Fig. 8. Influence of maximum firing rate of the sigmoid function on dynamic behaviors of model, showing eg with respect to es for C3 = 10 (a) and C3 = 20 (c), [(b) and (d)] frequency distribution diagrams, eg with respect to es for C3 = 10 (e) and C3 = 20 (f). Other parameters remain default values as listed in Table 1, and (g) effect factor K of the parameters es and eg on generating limit cycle oscillation.
Fig. 9. Influence of slopes of sigmoid function on dynamic behaviors of the model, showing rg with respect to rs for C3 = 10 (a) and C3 = 20 (c), [(b) and (d)] frequency distribution diagrams, curves of frequency with respect to rs and rg for C3 = 10 (e) 10 and C3 = 20 (f). Other parameters remain the default values as listed in Table 1, and (g) effect factor K of the parameters rs and rg on generating limit cycle oscillation.

To quantitatively evaluate the role of intra-coupling C3, we further investigate the effect factor of sigmoid parameters on the generation of spontaneous oscillation as shown in Figs. 8(g) and 9(g). In the case of C3 = 10, both Kes and Krs are larger than 1; however, when C3 = 20, Keg and Krg are both larger than 1. These results suggest that with the value of small C3, the STN population plays a dominant role in generating the abnormal spontaneous oscillations, while with large value of C3, the GPe population exerts a more important influence on generating these oscillations.
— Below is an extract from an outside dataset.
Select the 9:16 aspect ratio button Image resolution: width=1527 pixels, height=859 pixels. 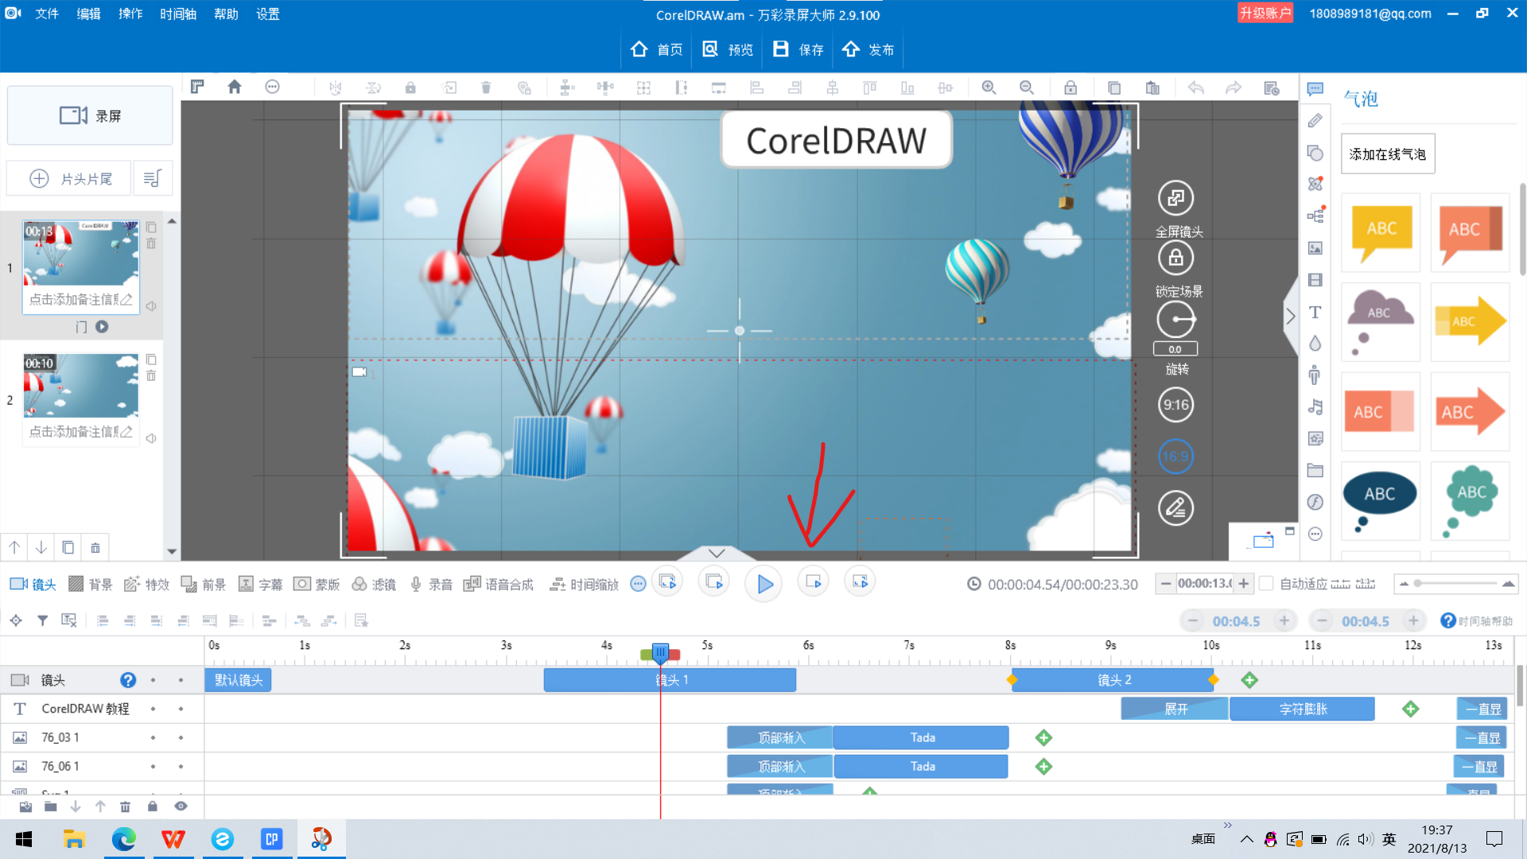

The frequency distribution diagrams in the plane of (es, eg) and (rs, rg) are shown in Figs. 8(b) and 8(d), and Figs. 9(b) and 9(d), respectively. The frequency distribution diagrams reveal that the increasing of es and rs reduces the oscillation frequency, while the increasing of eg and rg can increase it. In Figs. 8(e) and 8(f), the curves of frequency with respect to es and eg for different C3 values show that both es and eg have important effects on the oscillation frequency, while in Figs. 9(e) and 9(f), the curves of frequency with respect to rs and rg with different C3 values demonstrate that rg plays a more crucial role in affecting the oscillation frequency than rs.

Previous studies showed that the STN primarily influences the generation of the beta oscillation while the GPe mainly determines its frequency. However, our study reveals that the intra-coupling strength of the GPe population plays a switching role in inducing the spontaneous beta oscillations through determining which population exerts a more important influence on the generation of the oscillations. For small value of the intra-coupling strength, the STN plays a dominant role in generating the beta oscillations; for large value of the intra-coupling strength, the GPe mainly determines the generation of the beta oscillations.

4. Discussion and conclusions

In the present study, we mainly employ the bifurcation analysis method to elucidate the mechanism of generating the pathological spontaneous beta oscillations triggered by coupling strengths and intrinsic properties of the STN and GPe populations. The results reveal that the increase of inter-coupling strength between STN and GPe populations enhances the generation of spontaneous beta oscillations, and results in the decrease of oscillation frequency. However, the increasing of intra-coupling strength of GPe can prevent the oscillations from being generated, and thus dramatically increasing the oscillation frequency. We further conduct theoretical analysis to provide an insight into the role of the inter-coupling strength of GPe population played in the generating and regulating of the oscillations. Furthermore, our study reveals that the intra-coupling strength of the GPe population can reshape the interacting relationship between STN and GPe populations, and determine which population exerts a more important influence on the generation of the spontaneous beta oscillations. The present results provide testable hypotheses for future experimental work.

In the present study, we focus on exploring the generation of the spontaneous beta oscillations caused by the excessive changes of parameters in the STN–GPe model. However, the inputs of the STN–GPe model from the cortex and striatum should also exert influence on the beta oscillations. In future study, we will further probe the roles of the inputs from cortex and striatum played in inducing physiological beta oscillations.